Selbst in den Lebensläufen australischer Komponisten, deren Spuren zwischenzeitlich ja häufiger nach Europa führen, ist ein Aufenthalt in den Niederlanden ungewöhnlich. Kate Neal vervollkommnete sich nach Jahren ihrer „Grundausbildung“ am Victorian College of the Arts in Melbourne bei Mary Finsterer am Königlichen Konservatorium Den Haag mit Louis Andriessen und am Sweelinck Konservatorium Amsterdam in dem unkonventionellen Spezialgebiet Karnatische Musik-Studien bei Rafael Rainer, wobei es sich um die Erkundung traditioneller südindischer Musik handelte.

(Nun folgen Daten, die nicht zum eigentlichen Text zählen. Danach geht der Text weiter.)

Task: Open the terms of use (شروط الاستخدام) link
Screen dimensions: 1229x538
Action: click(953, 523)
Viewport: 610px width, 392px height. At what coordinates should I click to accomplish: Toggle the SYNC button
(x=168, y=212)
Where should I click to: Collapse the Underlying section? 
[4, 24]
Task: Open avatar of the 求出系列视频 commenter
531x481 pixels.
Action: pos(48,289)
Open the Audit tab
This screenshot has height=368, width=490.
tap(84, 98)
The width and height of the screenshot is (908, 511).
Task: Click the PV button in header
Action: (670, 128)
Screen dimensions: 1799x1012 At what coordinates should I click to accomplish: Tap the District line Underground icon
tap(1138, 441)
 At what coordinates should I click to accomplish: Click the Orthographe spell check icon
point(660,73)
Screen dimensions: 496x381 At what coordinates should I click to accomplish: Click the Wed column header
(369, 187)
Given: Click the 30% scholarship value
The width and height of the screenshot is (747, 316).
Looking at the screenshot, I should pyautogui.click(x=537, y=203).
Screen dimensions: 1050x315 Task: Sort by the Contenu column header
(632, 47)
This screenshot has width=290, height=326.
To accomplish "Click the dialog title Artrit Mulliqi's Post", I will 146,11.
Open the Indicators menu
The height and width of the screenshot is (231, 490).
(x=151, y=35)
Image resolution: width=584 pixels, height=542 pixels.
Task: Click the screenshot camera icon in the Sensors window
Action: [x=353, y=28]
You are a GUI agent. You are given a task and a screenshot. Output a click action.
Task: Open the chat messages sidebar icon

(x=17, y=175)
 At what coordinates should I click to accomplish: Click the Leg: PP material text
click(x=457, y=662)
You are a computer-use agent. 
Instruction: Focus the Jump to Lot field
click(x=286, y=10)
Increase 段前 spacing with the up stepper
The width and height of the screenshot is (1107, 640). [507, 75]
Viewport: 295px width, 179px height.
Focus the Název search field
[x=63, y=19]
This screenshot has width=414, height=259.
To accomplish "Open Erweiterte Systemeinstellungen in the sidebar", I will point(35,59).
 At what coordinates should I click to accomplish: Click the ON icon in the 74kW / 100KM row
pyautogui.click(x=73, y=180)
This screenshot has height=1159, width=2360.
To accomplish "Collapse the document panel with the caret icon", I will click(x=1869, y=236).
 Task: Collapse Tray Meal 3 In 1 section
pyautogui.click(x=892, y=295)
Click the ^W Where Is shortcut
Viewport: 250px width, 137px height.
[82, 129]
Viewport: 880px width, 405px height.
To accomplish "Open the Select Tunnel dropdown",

Zurück in Melbourne im Jahr 2003 ging die initiativ agierende Künstlerin rasch daran, ihr eigenes Ensemble Dead Horse Productions zu begründen. Bei aller Affinität zu Pop, Rock und nichtwestlicher Folklore hielt sie die Fäden zu professioneller Weiterentwicklung fest in der Hand: Sie unterrichtete an der Accademia Musicale Chigiana in Siena und nahm ein Forschungsstipendium der Hephzibah Tintner Foundation in Sydney an. Kate Neal erhielt bereits mehrere Auszeichnungen, so den Albert Maggs Award und einen Preis beim Aspen Music Festival. Sie orchestrierte und arrangierte seither zahlreiche zur Aufführung vorgesehene Werke, nicht nur für popmusikalische Events, sondern auch für Puppentrickfilme, Choreographien und Tanzensembles. 2009 zog sie nach Princeton in die Vereinigten Staaten, um dort an ihrer Dissertation zu arbeiten und entwickelte wenig später in Melbourne ihr aktuelles Skalenmusikprojekt Semaphore, das auch dem Tanztheater verpflichtet ist. Die Choreographie integrierte sie dabei in die musikalische Faktur des Projekts.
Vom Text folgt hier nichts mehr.